Заберег шестой,с весенней капелью и обвальными снегами,с семейным счастьем и сиротской долей,с тяжелым эхом безумной беженской песни

1

Апрель начинался капелью, морозом и обвальными снегами. Все смешалось в этом мире, все напирало одно на другое, как льдины на пробудившейся вешней воде. Но до настоящей весны было не ближе, чем до избишинских мужиков, тех, что загинули, запропали где-то под Ленинградом; стылым звоном отдавались в ушах их имена, живое тепло из них давно выдуло. Так и здесь, в Избишине: позванивала временами капель, но хрупкая, редкая, как весточка от мужика; уж и не верилось — жива ли где-то весна, доберется ли по таким снегам сюда. Набухало рыхлого снега, забило все подворья, дороги и самые трубы избенок. Даже февральский лиходей не пуржил с такой наглостью, не измывался над человеками. Вон уж на крыши полезли ребята — что пушкари, с самодельными банниками, черные жерла чистят. Неуж палить начнут?

И верно, бухнуло из одной трубы, смоляным берестяным дымом отдалось в другой, в пятой, десятой, прямо салют какой. Иных пушкарей в переполохе и с крыши сносило, благо что в глубокие сугробы. Но утренняя пальба не прекращалась, наоборот, в азарт входили избишинские пушкари, считай, все трубы дымом зарядили, — палила деревня в небо, прямо по снежному нехристю, по злой апрельской пурге.

Одна ряжинская изба, как подбитая пушчонка, молчала, фукала во все щели маслянистой копотью. Марыся перемазалась гарью почище настоящих пушкарей, в отчаянье швырнула под ноги Федора чадящую головню:

— А как тебе лихо!..

— Ну! Я же не танк, чтобы на меня с последней гранатой… — входя с мороза, бесчувственной рукой ухватил он головню и метнул обратно, в черную амбразуру печи, — там искры взбились, лицо Марыси и вовсе пеплом заволокло.

Ребятня восторженно закружилась вокруг отца, оба Юрия повисли на единственной его руке, началась обычная утренняя кутерьма и разноголосица. Но Марысе было сейчас не до шуток: печь-то не топилась. Она прикрикнула:

— Хай вас злодии!.. Кто на крышу полезет?

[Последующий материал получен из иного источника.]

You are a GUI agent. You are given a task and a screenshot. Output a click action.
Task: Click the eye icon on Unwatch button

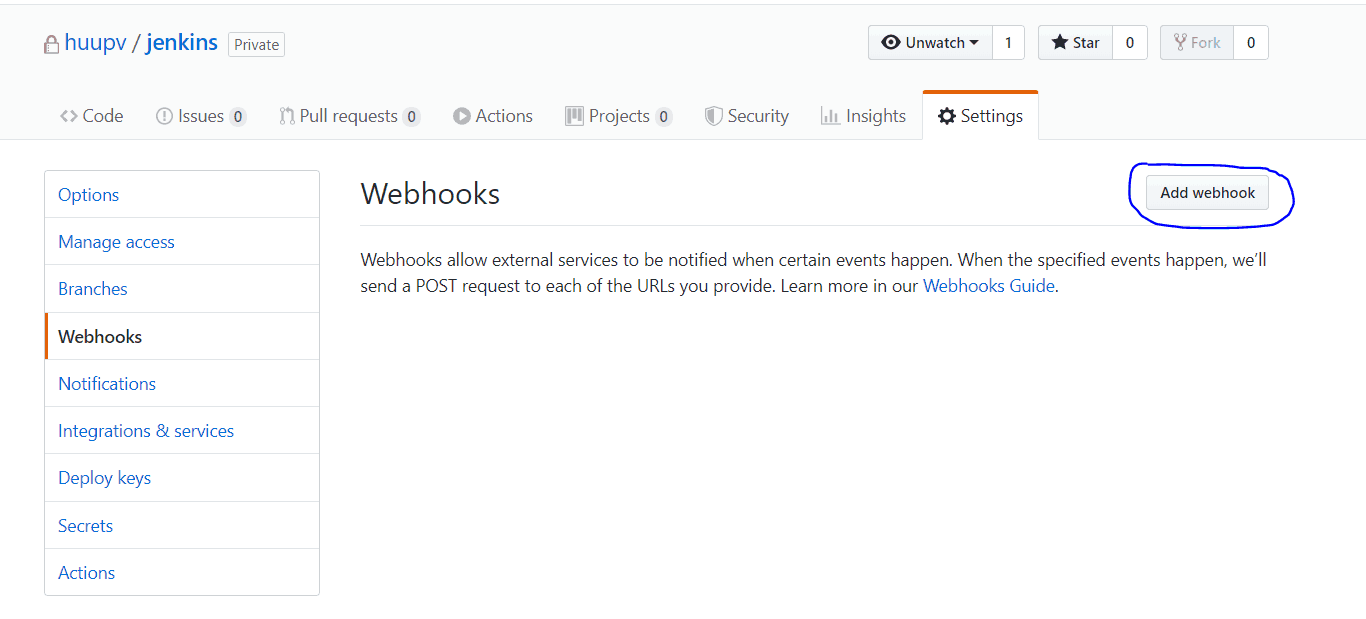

Видел ли, нет ли Федор, что творилось на деревне, а ребятня и сквозь морозные окна сверстников на крышах заприметила. Вымело их тем же суматошным ветром, что и на улице, одного за другим наверх занесло — с обступивших закрылины поленниц и снежных наметов было что на горку взбежать. Марыся хоть и не запрещала им даже самые высокие взгорья, а тут сама вышла, посмотреть, как да что. Юрий, их самый большой мужик, уже торчал у трубы, совал помело в оснеженный зев и, будто перед учительницей, разгонисто распевал:

— Забил заряд я в пушку туго… ап-пли!.. и думал: угощу я друга… пли, пли!..

Еще и оснеженная глухая пушка не выстрелила, а его уже взрывом сбросило вниз — так и пропахал шубенкой борозду по скату крыши. Знала Марыся, что не ушибся, но, вытаскивая большуна из сугроба, все же спросила:

— Зачем же митусня такая? Нельзя потише?

— Нельзя, тетка, — по обыкновению серьезно отозвался из-под съехавшей на лицо шапки ее несговорчивый мужик и опять пошел на приступ.

Да, у них тут дело с бездельем перемешалось, забота с забавой. Крышу и в самом деле приступом брали. Вон уже и ее Юрась-карась в снег, как в омут, занырнул.

Марысе плюнуть бы на ребячьи забавы и пойти поддувать печку, а она в сугробе загрузла, а потом прямо тут же и присела. Опять эта обида, незаслуженная и потому вроде лебеды горькая… Ребятня вокруг трубы с криками вилась, тепло для всех их, в том числе и для нее, у зимы отвоевывала, а она это тепло гасила, той же черной метелкой загоняла обратно. «Навошта? — как всегда в горькие минуты, прорывалось родное. — Навошта мяне тёткай звать? Я матуля, матуля табе, непаслухмяная ты мая небарака! З той самай хвилинки, як загинула яна, твоя ро́дная мати, я замест яе, я сваё сэрца аддала табе, мой няпослух. Чаго табе яще? Мой Юрась и ты, Юра, — вы як две руки адинага тела, два крылы адинай маёй души. Ниводнага дня не было́, каб я вас падялила, ниводнай крохи Юрасю замест тябе не аддала, ни адинай кропли для яго не утаила. Две крывиначки и абедзве ро́дные, детачка ты мая непаслухмяная. Твае малодшые браты мяне матуляй завуть, дак чамусти ты, бальшеньки мой няпослух, тёткай мяне, як чужую, кличаш? Чаму ганьбиш мяне, тваю адиную мати? Чаму, нядоля ты мая?»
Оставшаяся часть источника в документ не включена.